How Big Data Improves Patient Outcomes
Earlier amassing large volumes of data for clinical use was an expensive and time-consuming process. But now, innovative technologies have not only helped in the collection of large amounts of data electronically but have also helped in the seamless conversion of the same into easily readable forms. Health professionals can now come up healthcare solutions backed with solid data to improve patient outcomes in many ways:
- Predictive Analytics: Big data analytics can identify patterns and trends in patient data, enabling healthcare providers to predict disease progression, identify high-risk patients, and intervene earlier. Predictive models can help in identifying patients who are more likely to develop specific conditions, allowing for early interventions and personalized treatment plans.
- Personalized Medicine: Big data enables healthcare providers to analyze vast amounts of patient data to tailor treatments and interventions to individual patients. By considering factors such as genetic information, medical history, lifestyle, and environmental data, doctors can make more precise diagnoses and develop personalized treatment plans that are more effective and have fewer side effects.

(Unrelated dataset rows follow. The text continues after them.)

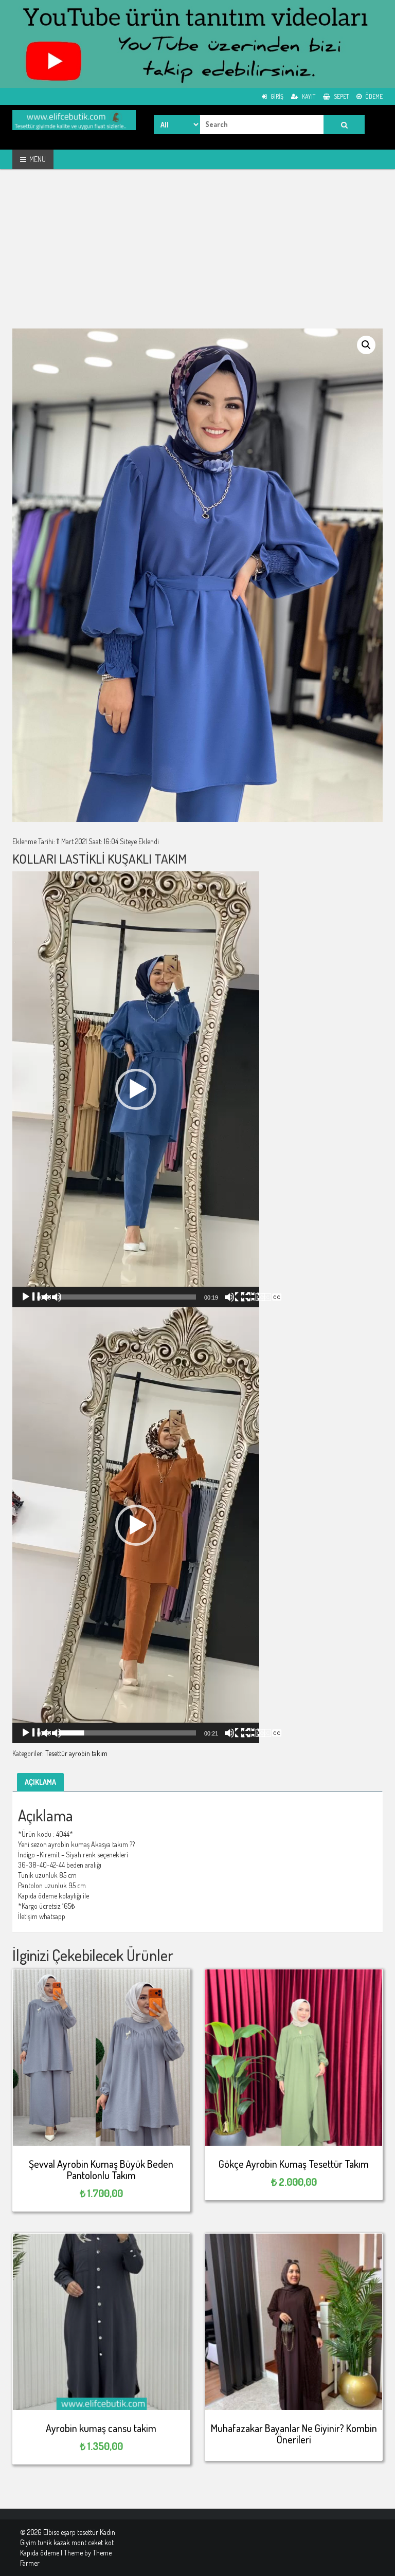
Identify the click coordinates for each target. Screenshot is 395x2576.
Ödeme (373, 96)
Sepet (341, 96)
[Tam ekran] (261, 1297)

- Clinical Decision Support: Big data can provide healthcare professionals with decision support tools that help them make informed decisions at the point of care. By integrating patient data, medical guidelines, and research findings, these tools can suggest treatment options, alert healthcare providers to potential drug interactions or allergies, and provide real-time clinical guidance, leading to better and safer patient care.
- Population Health Management: Big data can be used to identify trends and patterns in larger populations, allowing healthcare providers to implement preventive measures and interventions to improve public health outcomes. By analyzing data on disease prevalence, risk factors, and treatment outcomes, healthcare organizations can target resources to high-risk populations and develop strategies to reduce the overall burden of disease.
- Research and Development: Big data can accelerate medical research by providing researchers with access to large datasets for analysis. By analyzing diverse patient populations and combining different data sources, researchers can discover new insights, develop new treatment modalities, and improve patient outcomes.
- Real-time monitoring and early detection: Big data analytics can enable real-time monitoring of patients, especially those with chronic conditions or those in critical care settings. By collecting and analyzing data from wearable devices, sensors, and EHRs, healthcare providers can detect early warning signs of deterioration, intervene promptly, and prevent adverse events.
- Quality improvement: Big data analytics can help healthcare organizations identify areas for quality improvement. By analyzing patient data, outcomes, and performance metrics, organizations can identify inefficiencies, reduce medical errors, and implement evidence-based practices, ultimately leading to improved patient outcomes and safety.
In the end, it is important to note that while big data holds great potential for improving patient outcomes, challenges related to data privacy, data quality, interoperability, and ethical considerations need to be addressed for its effective implementation in healthcare.